A lot of organizations don’t think about the ongoing maintenance and continued development of the system. Getting that first release out the door seems like the end-all goal. Actually, it’s just the beginning. Where will your system be three, or five, or ten years after the initial release?
This is perhaps the most common point of failure for in-house developed systems. That’s why I said choosing to build your own system is essentially creating a new business. If you don’t make plans to maintain and improve your solution over the long haul, it will quickly become outdated, and you’ll be right where you were when you started – only you will have spent tons of money and time.
Identify Potential Vendors
If you’ve asked yourself the hard questions and you feel confident in building a system on your own, you may be tempted to skip this part.
That would be a mistake.
Evaluating commercial vendors should be part of your due diligence. If your decision to build is the right one, evaluating vendors will help you feel more confident. If your decision to build is the wrong one, you will be so grateful you evaluated vendors.
In addition to specific system requirements, here are a few things to think about:
- What are the key differentiators of each vendor?
- What do they offer that would be the most difficult to replicate if we built our own solution?
- What kind of reputation do they have in the market?
- Are they someone we could work with?
- Who are their existing customers?
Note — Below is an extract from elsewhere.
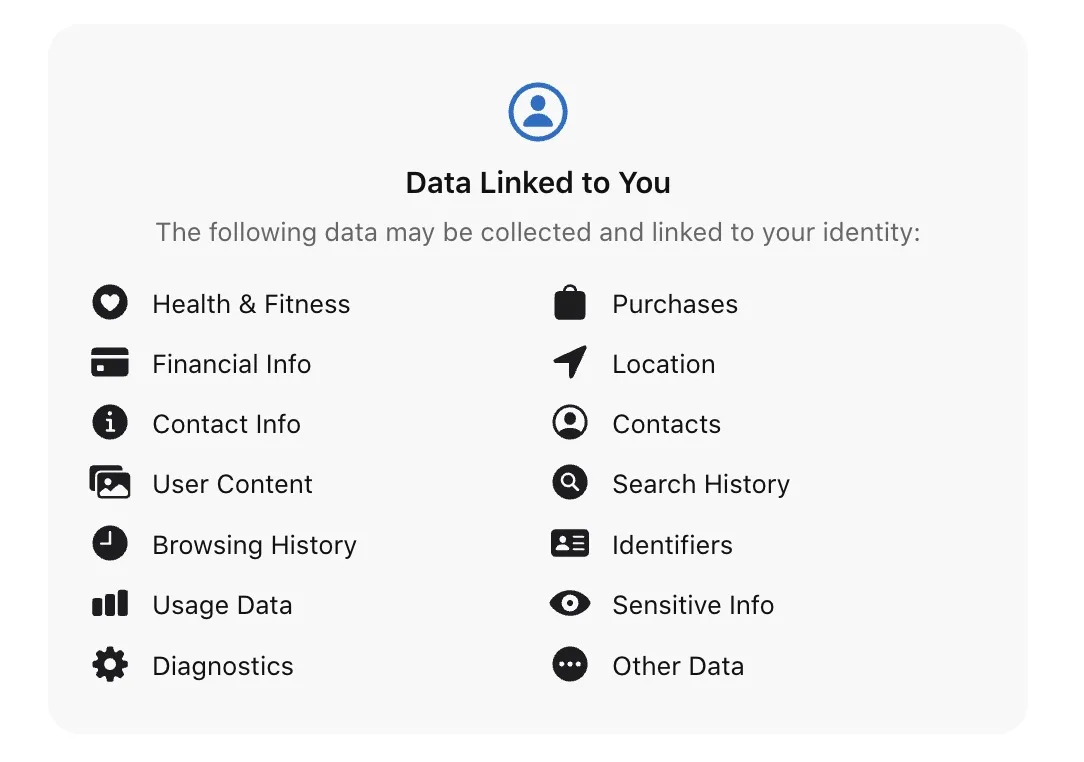Select the Location arrow icon

[x=570, y=363]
Do they have a proven track record?
- Are they financially stable?
Once you’ve gone through the full exercise of evaluating commercial vendors, add another column to your spreadsheet and place your in-house solution on the list – as if you were another vendor. Ask the same questions. Be just as hard on yourselves (if not harder) than you were on the commercial vendors.
You may be surprised at what you find.
Be Realistic and Be Honest
Okay, you’ve created your list of requirements and carefully estimated what it would take to complete each item. You’ve evaluated commercial software vendors and added your own solution for comparison.
Now what?
Before you go any further, take a breath. Remember, good decisions are based on good information. You now have good information. It’s time to make a good decision.
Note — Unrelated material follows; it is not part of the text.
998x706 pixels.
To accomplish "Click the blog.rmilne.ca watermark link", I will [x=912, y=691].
First, though, be careful. Too many of us make up our minds before we’ve honestly evaluated the information. Try to look at the information from an unbiased perspective. Speaking of unbiased perspectives, it would be a great idea to have a third party, like a consultant, look at your information and give their opinion.
The key is to be realistic (“Can we really do this? Do we really want to do this?”) and be honest (Can we truly do it better than a software company that specializes in this type of system?)
Summary
Over the course of 30-plus years in enterprise software, I’ve consulted numerous companies on whether to build or buy. As I said earlier, I do believe there are cases when it makes sense to build, but in my experience, companies are almost always better off buying.
Some organizations believe that building their own software gives them a competitive advantage – that they’ll be able to develop exactly what they want and no one else will have it.
That was a valid argument twenty years ago, but not today.
Commercial solutions always have more functionality than in-house systems. And, with the availability of low-code configuration options, companies can have the best of both worlds. They can buy a fully functional, feature-rich commercial solution, and because of configuration capabilities, they can modify it to work just the way they want.
Bottom line: Create a complete list of requirements. Ask the hard questions. Evaluate the commercial vendors in the market. Finally, and most importantly, be realistic and honest with yourself.
If you do all that, you’ll make the right decision.